ROOSEVELT DEXTER ARMSTEAD
v.
STATE OF MISSISSIPPI



BEFORE WALKER, C.J., PRATHER AND SULLIVAN, JJ.

PRATHER, J., FOR THE COURT:

Roosevelt Dexter Armstead was convicted in the Circuit Court of Washington County of burglary of a dwelling and attempted rape. From those convictions he appeals. This Court affirms in part and reverses in part.

I.

 In March of 1985, sixteen-year-old Tammy Rhodes (prosecutrix) lived at 811 West Gloster Street in Greenville, Mississippi with her aunt, Lillie Jefferson, and Lillie's four children.

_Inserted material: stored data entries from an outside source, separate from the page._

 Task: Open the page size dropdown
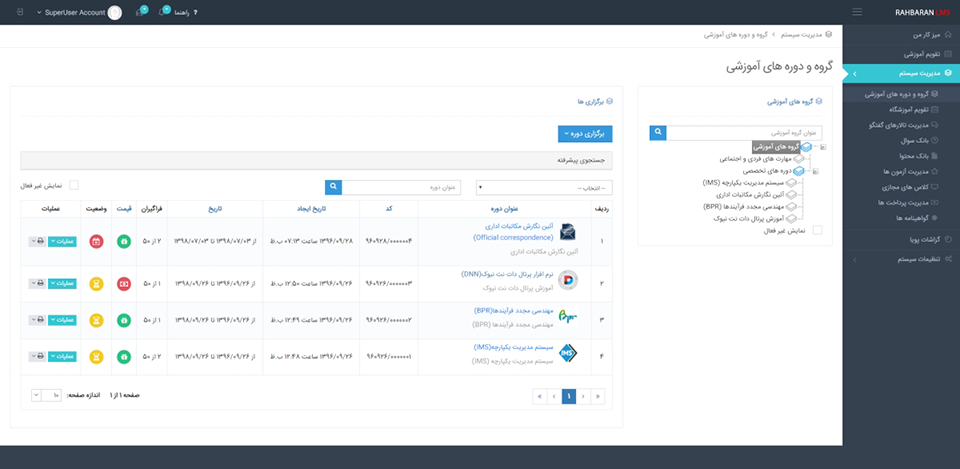point(45,396)
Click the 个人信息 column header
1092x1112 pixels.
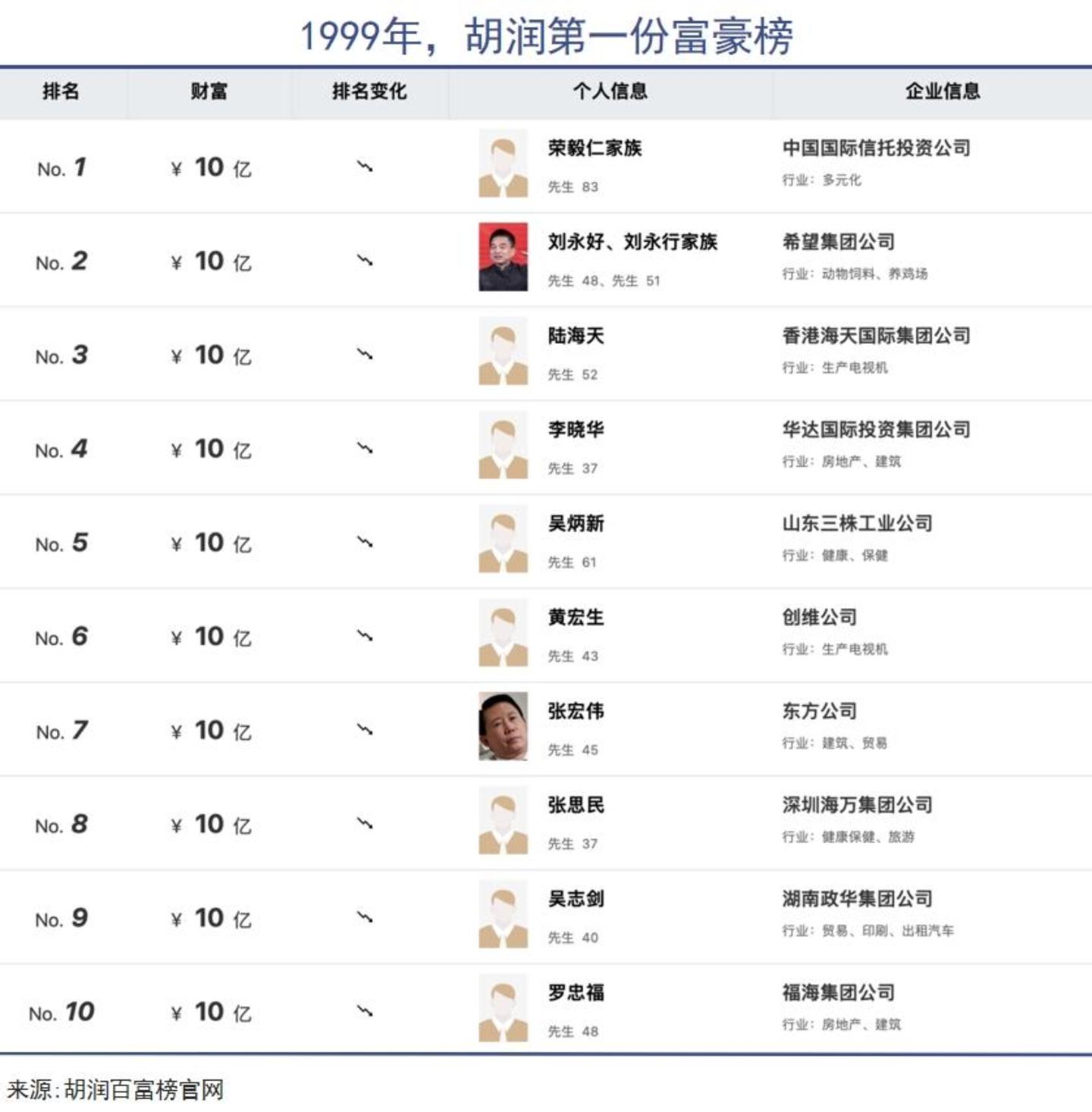[x=610, y=92]
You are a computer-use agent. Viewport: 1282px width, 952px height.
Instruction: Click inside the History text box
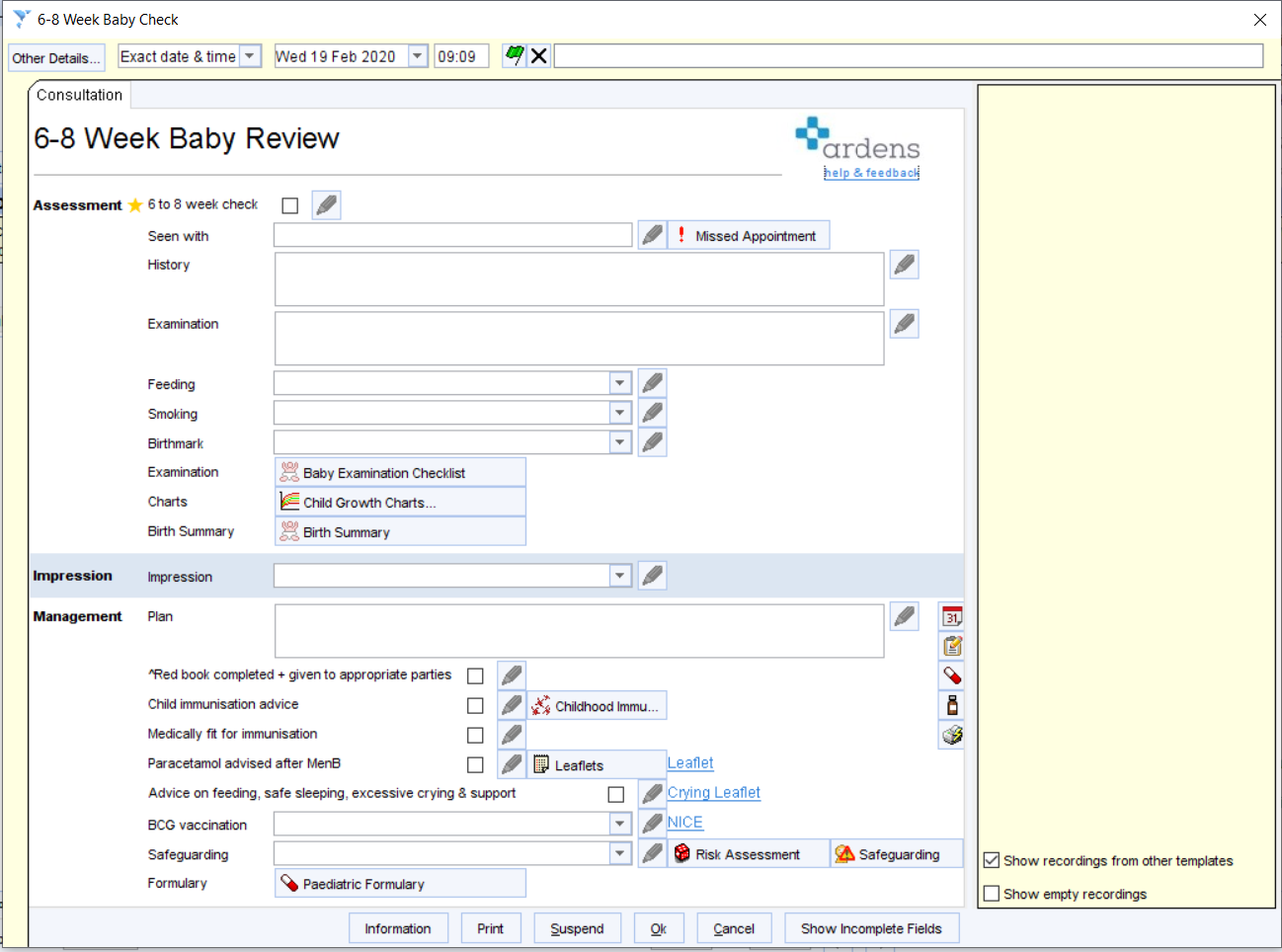(x=578, y=278)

According to Tammy, Roosevelt Armstead, an acquaintance of Lillie Jefferson, paid a call to Lillie's house at approximately 8:00 p. m. on March 26, 1985. Once he found Lillie was not home, Armstead left a message and departed.

 Later that evening, after she had locked the doors to the house and had gone to bed, Tammy was awakened by a" door knob rattling. "Tammy walked from her bedroom into the den where she found Armstead standing inside the door, holding a fork.

 According to Tammy, she turned to run but Armstead grabbed her by the neck and pushed her into a bedroom where the children were sleeping. Armstead then pushed her into her aunt's bedroom and onto her aunt's bed. Having Tammy pinned on the bed, Armstead rubbed his hands over Tammy's body.

 A struggle ensued which took Armstead and Tammy from the bed to the floor and back several times. According to Tammy,

 Armstead tried to stab her with a fork and with a butcher knife that one of Tammy's cousins brought into the room. Also, Armstead slipped his hand into Tammy's panties and threatened to kill her and to rape her if she did not stop screaming.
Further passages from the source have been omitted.